As a rule, we compare end_date
for current row and start_date
for next row.
Or compare start_date
with previous end_date
.
If datediff(...)>1 then this is gap.
Since we are comparing the current row with the next one, we use a range of rows in the window function as rows between unbounded preceding and 1 preceding
for calculating group number (running total).
Additional check is max_enter_date<next_start_date
for current row. If not - this is overlapped row, not gap. It is for this check that we compare the current row with the next one, and not the other way around.
with gaps as ( -- detect gaps
select *
,case when max_enter_date<next_start_date
and datediff(day,end_date
,next_start_date
)>1
then 1 else 0 end isGap
from(
select *
,lead(start_date,1,end_date)
over(partition by session_id,session_type order by start_date) next_start_date
,max(case when session_enter_date is null then getdate() else session_enter_date end)

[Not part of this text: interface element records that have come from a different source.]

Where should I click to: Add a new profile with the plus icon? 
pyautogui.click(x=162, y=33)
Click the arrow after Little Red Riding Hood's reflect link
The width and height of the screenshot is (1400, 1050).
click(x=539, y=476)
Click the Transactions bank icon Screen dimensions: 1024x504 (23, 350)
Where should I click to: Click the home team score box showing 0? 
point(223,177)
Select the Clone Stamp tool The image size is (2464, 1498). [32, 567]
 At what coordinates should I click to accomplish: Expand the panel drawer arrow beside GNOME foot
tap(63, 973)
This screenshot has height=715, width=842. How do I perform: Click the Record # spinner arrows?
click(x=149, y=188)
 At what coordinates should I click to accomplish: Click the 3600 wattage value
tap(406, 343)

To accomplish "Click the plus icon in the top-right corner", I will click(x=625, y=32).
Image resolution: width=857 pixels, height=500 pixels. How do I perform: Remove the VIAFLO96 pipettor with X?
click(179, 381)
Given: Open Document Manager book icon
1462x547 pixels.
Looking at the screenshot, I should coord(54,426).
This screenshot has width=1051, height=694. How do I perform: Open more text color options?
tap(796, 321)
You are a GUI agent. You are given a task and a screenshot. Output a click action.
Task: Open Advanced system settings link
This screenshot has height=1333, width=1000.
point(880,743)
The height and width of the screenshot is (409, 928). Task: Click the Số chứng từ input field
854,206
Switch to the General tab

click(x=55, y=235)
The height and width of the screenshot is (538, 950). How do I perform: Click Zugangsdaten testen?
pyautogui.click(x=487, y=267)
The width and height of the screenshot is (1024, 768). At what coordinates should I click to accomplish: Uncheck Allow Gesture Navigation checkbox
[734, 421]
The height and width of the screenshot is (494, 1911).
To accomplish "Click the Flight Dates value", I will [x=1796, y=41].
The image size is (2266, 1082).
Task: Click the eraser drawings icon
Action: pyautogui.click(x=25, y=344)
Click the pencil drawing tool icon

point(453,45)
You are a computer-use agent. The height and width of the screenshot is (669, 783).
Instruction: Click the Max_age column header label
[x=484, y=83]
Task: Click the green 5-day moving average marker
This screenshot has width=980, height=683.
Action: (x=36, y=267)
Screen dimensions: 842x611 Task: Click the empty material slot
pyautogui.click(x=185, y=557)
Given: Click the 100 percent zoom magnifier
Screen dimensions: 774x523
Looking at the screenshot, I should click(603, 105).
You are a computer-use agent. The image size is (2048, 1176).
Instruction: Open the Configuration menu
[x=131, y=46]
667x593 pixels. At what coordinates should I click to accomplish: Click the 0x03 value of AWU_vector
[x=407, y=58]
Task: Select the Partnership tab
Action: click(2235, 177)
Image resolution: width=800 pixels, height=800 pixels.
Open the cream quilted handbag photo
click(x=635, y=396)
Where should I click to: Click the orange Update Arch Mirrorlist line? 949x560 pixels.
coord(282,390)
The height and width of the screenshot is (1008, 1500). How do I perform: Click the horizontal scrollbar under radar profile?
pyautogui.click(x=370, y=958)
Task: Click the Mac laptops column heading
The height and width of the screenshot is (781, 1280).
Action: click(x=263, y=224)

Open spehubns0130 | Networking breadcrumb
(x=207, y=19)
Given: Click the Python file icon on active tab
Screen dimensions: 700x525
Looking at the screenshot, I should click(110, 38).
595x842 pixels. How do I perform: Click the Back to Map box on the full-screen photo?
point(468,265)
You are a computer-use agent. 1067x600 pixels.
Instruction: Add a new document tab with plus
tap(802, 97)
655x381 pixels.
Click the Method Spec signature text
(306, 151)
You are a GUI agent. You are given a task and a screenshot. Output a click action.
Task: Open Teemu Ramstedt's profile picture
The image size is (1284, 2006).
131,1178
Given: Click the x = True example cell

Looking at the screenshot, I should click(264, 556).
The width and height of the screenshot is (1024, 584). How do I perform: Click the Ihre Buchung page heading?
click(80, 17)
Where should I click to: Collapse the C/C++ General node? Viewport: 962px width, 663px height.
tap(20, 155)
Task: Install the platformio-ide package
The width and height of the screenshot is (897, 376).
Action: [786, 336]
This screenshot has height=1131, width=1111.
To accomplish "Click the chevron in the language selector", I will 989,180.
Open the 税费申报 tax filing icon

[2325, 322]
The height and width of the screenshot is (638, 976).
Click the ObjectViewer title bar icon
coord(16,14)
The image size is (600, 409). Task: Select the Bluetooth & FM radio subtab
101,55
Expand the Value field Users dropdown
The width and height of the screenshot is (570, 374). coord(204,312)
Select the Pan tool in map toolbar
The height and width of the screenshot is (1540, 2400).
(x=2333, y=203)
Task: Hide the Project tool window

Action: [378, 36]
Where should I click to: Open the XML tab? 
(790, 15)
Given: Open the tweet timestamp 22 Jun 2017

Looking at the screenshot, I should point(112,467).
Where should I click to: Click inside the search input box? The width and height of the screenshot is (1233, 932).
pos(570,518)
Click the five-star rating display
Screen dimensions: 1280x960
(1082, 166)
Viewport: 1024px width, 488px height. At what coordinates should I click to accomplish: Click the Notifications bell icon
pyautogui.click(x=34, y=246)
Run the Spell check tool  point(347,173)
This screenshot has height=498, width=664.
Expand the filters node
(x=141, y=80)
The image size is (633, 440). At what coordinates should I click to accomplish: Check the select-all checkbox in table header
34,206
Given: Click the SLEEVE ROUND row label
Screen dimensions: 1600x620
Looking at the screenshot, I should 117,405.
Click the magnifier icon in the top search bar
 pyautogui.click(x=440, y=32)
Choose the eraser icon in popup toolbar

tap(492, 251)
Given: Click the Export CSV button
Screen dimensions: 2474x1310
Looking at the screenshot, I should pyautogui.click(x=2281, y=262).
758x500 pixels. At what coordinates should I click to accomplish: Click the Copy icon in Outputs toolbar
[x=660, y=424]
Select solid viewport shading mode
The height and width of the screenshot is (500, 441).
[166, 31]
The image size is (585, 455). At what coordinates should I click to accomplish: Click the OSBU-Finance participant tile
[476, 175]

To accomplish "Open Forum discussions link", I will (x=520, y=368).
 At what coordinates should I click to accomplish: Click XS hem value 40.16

over(partition by session_id,session_type order by start_date) max_enter_date
from session
)a
)
,t as( -- detect last paid -> rn=1
select *
,row_number()over(partition by session_id,session_type,grn order by start_date desc)rn
from( -- calculate group (island) num as running total
select *
,coalesce(sum(isGap)over(partition by session_id,session_type order by start_date
rows between unbounded preceding and 1 preceding)
,0) grn
from gaps
)grn
)
select session_id,session_type,grn
,min(start_date) start_date
,max(end_date) end_date
,max(case when rn=1 then paid end)paid
from t
group by session_id,session_type,grn
;
session_id | session_type | grn | start_date | end_date | paid |
---|---|---|---|---|---|
7415 | 3256 | 0 | 2016-04-13 | 2016-05-24 | 32.53 |
7415 | 4963 | 0 | 2017-11-11 | 2018-03-02 | 43.59 |
7415 | 4963 | 1 | 2018-03-31 | 2018-04-27 | 43.59 |
7415 | 4963 | 2 | 2018-06-23 | 2018-11-09 | 43.59 |
7415 | 4963 | 3 | 2018-12-09 | 2018-12-29 | 63.60 |
8642 | 3256 | 0 | 2022-02-17 | 2022-09-07 | 61.19 |
8642 | 3256 | 1 | 2023-04-19 | 2023-06-13 | 61.19 |
8642 | 3256 | 2 | 2024-01-02 | 2024-01-08 | 17.48 |
8642 | 3256 | 3 | 2024-12-20 | 2024-12-26 | 71.00 |
8642 | 4963 | 0 | 2024-02-22 | 2025-01-02 | 71.00 |
An additional assumption is used here
case when session_enter_date is null then getdate() else session_enter_date end
if session_enter_date is null, this payment has not been used and is valid now.